Stored dataset items
===

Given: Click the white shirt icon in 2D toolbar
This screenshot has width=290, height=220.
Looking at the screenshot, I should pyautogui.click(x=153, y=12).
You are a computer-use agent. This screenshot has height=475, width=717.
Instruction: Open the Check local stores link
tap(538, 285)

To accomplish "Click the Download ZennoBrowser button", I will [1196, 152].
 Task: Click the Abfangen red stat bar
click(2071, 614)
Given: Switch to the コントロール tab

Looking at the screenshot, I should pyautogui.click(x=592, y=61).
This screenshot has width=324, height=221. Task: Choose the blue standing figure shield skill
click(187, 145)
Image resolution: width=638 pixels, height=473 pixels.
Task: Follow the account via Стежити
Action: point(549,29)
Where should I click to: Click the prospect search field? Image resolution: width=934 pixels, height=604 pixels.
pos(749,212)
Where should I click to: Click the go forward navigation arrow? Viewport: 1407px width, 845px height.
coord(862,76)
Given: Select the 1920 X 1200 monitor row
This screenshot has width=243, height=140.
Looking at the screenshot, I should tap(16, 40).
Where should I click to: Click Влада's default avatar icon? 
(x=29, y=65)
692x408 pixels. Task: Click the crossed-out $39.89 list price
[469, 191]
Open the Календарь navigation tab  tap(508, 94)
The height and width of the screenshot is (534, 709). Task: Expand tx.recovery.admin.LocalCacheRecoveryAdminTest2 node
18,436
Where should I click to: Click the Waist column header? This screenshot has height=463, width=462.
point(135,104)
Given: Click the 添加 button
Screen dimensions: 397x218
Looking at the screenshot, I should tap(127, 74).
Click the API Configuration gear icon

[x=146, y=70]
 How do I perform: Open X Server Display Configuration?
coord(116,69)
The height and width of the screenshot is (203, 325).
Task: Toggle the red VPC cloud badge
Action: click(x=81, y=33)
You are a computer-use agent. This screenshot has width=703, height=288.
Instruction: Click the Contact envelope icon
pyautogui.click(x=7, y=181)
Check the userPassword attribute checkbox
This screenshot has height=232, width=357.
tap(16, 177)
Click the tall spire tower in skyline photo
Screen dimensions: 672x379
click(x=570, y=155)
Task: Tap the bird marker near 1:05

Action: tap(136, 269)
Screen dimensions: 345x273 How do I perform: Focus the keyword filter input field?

===

» INSTRUCTIONS FOR THE TASK:
Exact duplication is required for the lines above, from the line that contains "Where should I click to: Click the go" to the line that contains "has width=703, height=288.", inclusive; omit all others.

» RESULT OF THE TASK:
Where should I click to: Click the go forward navigation arrow? Viewport: 1407px width, 845px height.
coord(862,76)
Given: Select the 1920 X 1200 monitor row
This screenshot has width=243, height=140.
Looking at the screenshot, I should tap(16, 40).
Where should I click to: Click Влада's default avatar icon? 
(x=29, y=65)
692x408 pixels. Task: Click the crossed-out $39.89 list price
[469, 191]
Open the Календарь navigation tab  tap(508, 94)
The height and width of the screenshot is (534, 709). Task: Expand tx.recovery.admin.LocalCacheRecoveryAdminTest2 node
18,436
Where should I click to: Click the Waist column header? This screenshot has height=463, width=462.
point(135,104)
Given: Click the 添加 button
Screen dimensions: 397x218
Looking at the screenshot, I should tap(127, 74).
Click the API Configuration gear icon

[x=146, y=70]
 How do I perform: Open X Server Display Configuration?
coord(116,69)
The height and width of the screenshot is (203, 325).
Task: Toggle the red VPC cloud badge
Action: click(x=81, y=33)
You are a computer-use agent. This screenshot has width=703, height=288.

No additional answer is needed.